▶ **Text**
=-=-=-=-=
Similarly, the fact that the majority of the 193 UN members voted for the treaty, including nearly a third of the Group of Twenty, nearly three-fourths of the Non-Aligned, and old NPT members, reflects that most countries do not depend on nuclear weapons for their security. In fact, the entire southern hemisphere is free of nuclear weapons.
Way ahead:
The desire for peace emanating from Hiroshima and Nagasaki is nothing other than the desire that no other country become the target or perpetrator of a nuclear attack. A convention to prohibit nuclear weapons would establish this as humanity’s shared norm, and Japan’s mission lies in doing everything it can to achieve this. So long as arsenals of nuclear weapons continue to exist on our planet, we will be forced to live with the threat that hair-trigger situations like the 1962 Cuban Missile Crisis may again arise.
To quote U.S. President John F. Kennedy’s 1961 address to the U.N. General Assembly, “… we far prefer world law, in the age of self-determination, to world war, in the age of mass extermination.”
The efforts of many states and representatives of civil society to engage in constructive debate on the contours of this treaty can be seen as a forerunner to the kind of “world law” envisaged by Kennedy.
Conclusion:
A convention prohibiting nuclear weapons will serve as a crucial impetus for fulfilling the disarmament obligations of the NPT. Its adoption will generate decisive momentum for nuclear weapons abolition, and it is thus vital that this be achieved. Irrespective of its future prospects, the passing of the new NPT has already challenged the very basis of nuclear deterrence and the nuclear order based on the old NPT. India and other nuclear weapon states would do well to track its progress—the future of their nuclear arsenals might depend on it.
=-=-=-=-=
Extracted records
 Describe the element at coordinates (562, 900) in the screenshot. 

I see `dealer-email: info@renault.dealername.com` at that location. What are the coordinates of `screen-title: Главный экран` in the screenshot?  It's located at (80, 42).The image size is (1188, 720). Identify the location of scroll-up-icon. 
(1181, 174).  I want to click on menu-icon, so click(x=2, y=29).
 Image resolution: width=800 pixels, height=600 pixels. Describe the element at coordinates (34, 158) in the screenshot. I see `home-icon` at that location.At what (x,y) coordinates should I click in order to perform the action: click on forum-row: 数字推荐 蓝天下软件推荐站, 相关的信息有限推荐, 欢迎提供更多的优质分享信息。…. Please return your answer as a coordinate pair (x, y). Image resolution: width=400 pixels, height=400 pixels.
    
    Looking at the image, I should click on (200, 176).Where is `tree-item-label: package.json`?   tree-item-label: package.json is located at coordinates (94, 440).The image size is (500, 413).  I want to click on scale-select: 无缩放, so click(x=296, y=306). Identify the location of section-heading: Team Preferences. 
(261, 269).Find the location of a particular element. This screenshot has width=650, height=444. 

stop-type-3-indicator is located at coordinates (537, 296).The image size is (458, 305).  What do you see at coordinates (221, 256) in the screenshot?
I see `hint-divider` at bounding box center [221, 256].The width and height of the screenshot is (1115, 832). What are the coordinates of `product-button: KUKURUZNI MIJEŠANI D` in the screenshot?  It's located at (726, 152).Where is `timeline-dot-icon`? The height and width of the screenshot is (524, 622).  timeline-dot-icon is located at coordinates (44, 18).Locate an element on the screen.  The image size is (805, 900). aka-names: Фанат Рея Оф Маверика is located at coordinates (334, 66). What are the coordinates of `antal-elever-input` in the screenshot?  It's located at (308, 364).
=-=-=-=-=
▶ **Directive**
Decide whether each statement below agrees with the nuclear disarmament text, answering yes or no and quoting the deciding words. 1. The whole southern hemisphere has no nuclear weapons. 2. The quoted Kennedy address to the U.N. General Assembly was delivered in 1962. 3. A convention prohibiting nuclear weapons is described as a crucial impetus for fulfilling the NPT's disarmament obligations.

▶ **Written answer**
1. Yes: "the entire southern hemisphere is free of nuclear weapons."
2. No: "U.S. President John F. Kennedy’s 1961 address to the U.N. General Assembly"
3. Yes: "A convention prohibiting nuclear weapons will serve as a crucial impetus for fulfilling the disarmament obligations of the NPT."